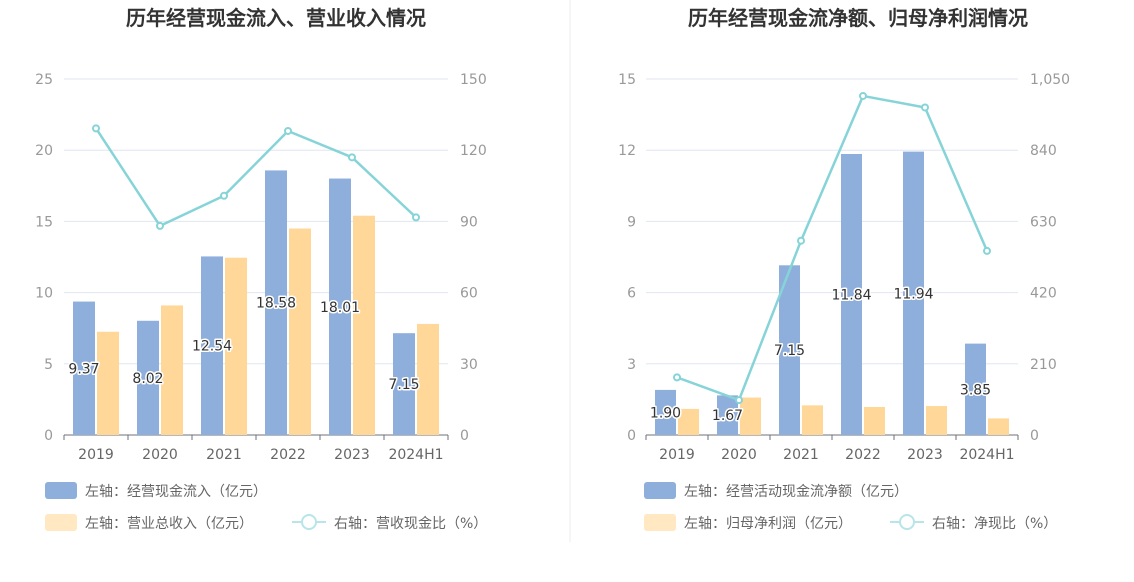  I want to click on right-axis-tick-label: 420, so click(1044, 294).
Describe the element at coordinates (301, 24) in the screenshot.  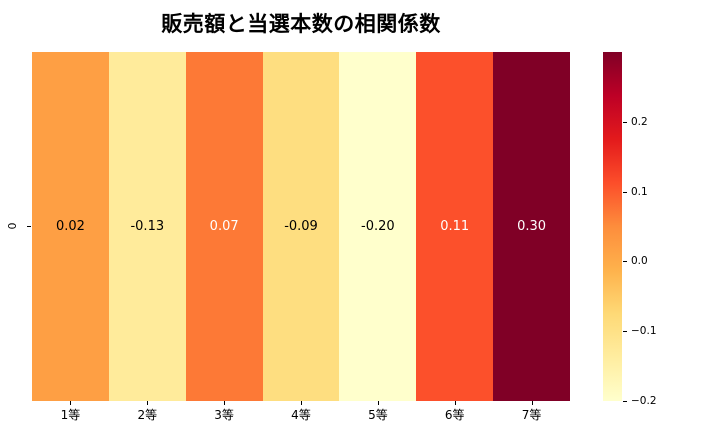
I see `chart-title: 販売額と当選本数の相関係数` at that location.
════════════════════
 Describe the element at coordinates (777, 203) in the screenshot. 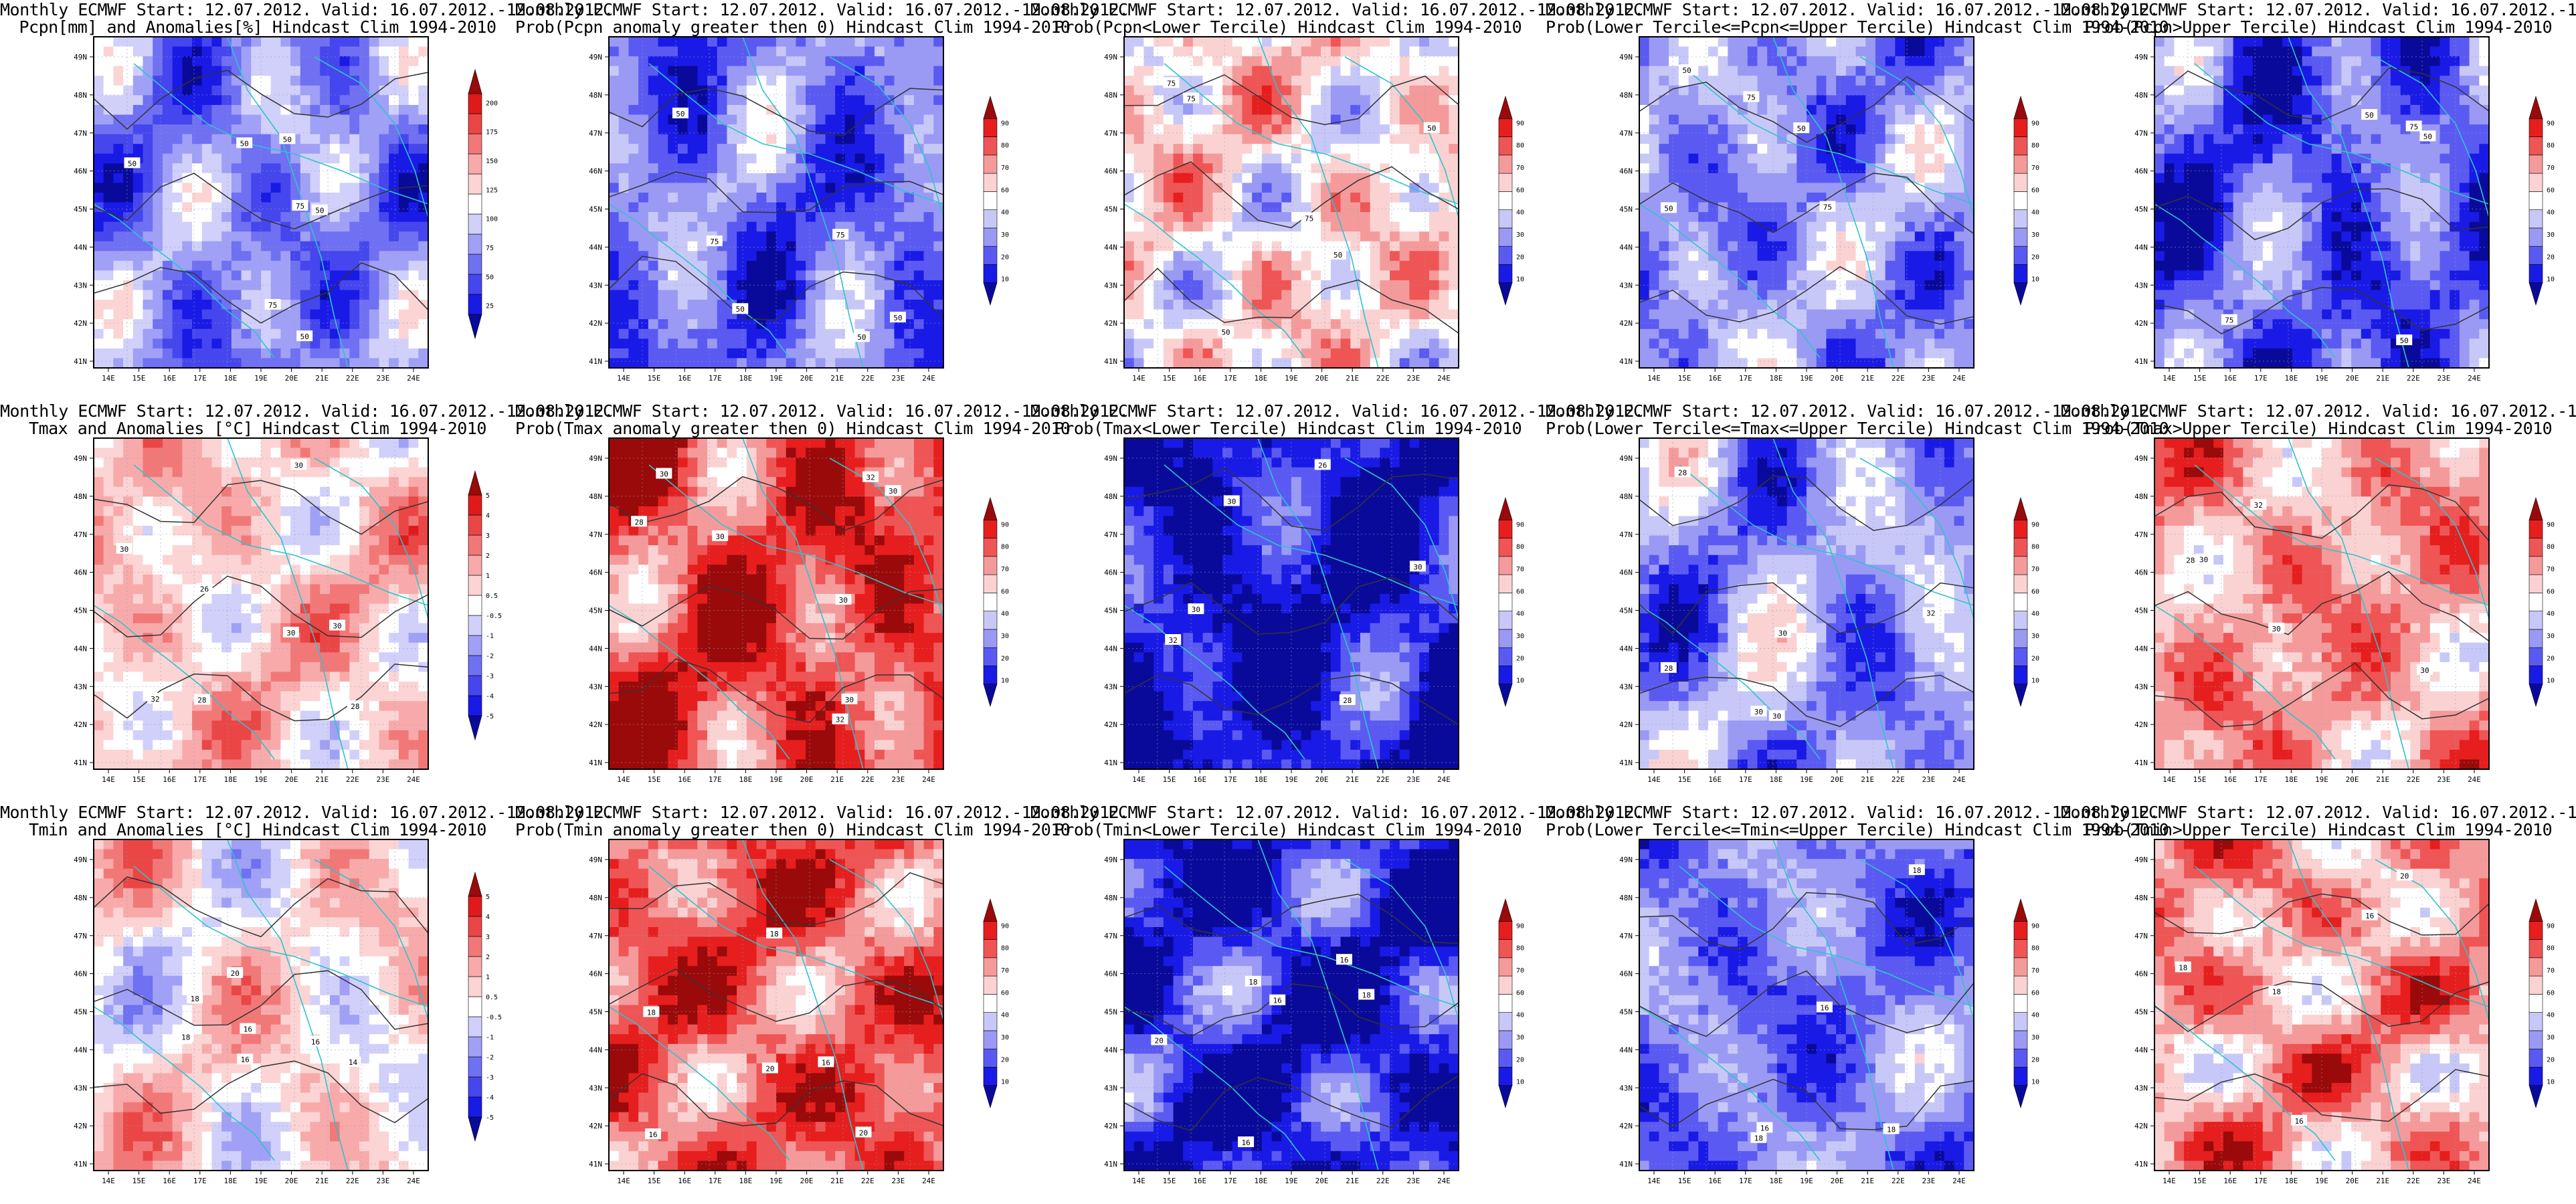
════════════════════
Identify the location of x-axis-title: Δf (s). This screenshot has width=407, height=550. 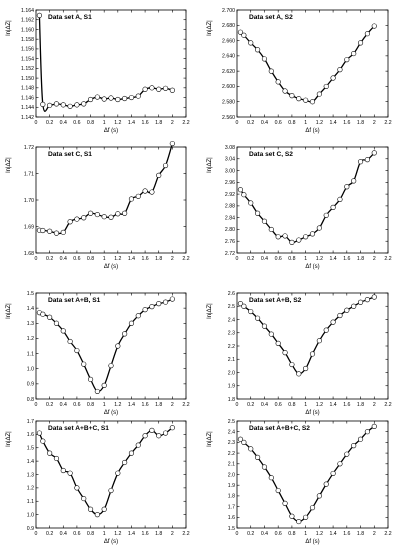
════════════════════
# [Activity]
Please render the material that opens with the line containing "I want to click" and closes with the line containing "at that location." as a two-column CSV headed input and output, one row for each text and its answer, with each in a single quoted field and line breaks turned into spaces. Leave the pictures out.

# [Written response]
input,output
"","I want to click on right-axis-tick-label: 420, so click(1044, 294)."
"Describe the element at coordinates (301, 24) in the screenshot.","I see `chart-title: 販売額と当選本数の相関係数` at that location."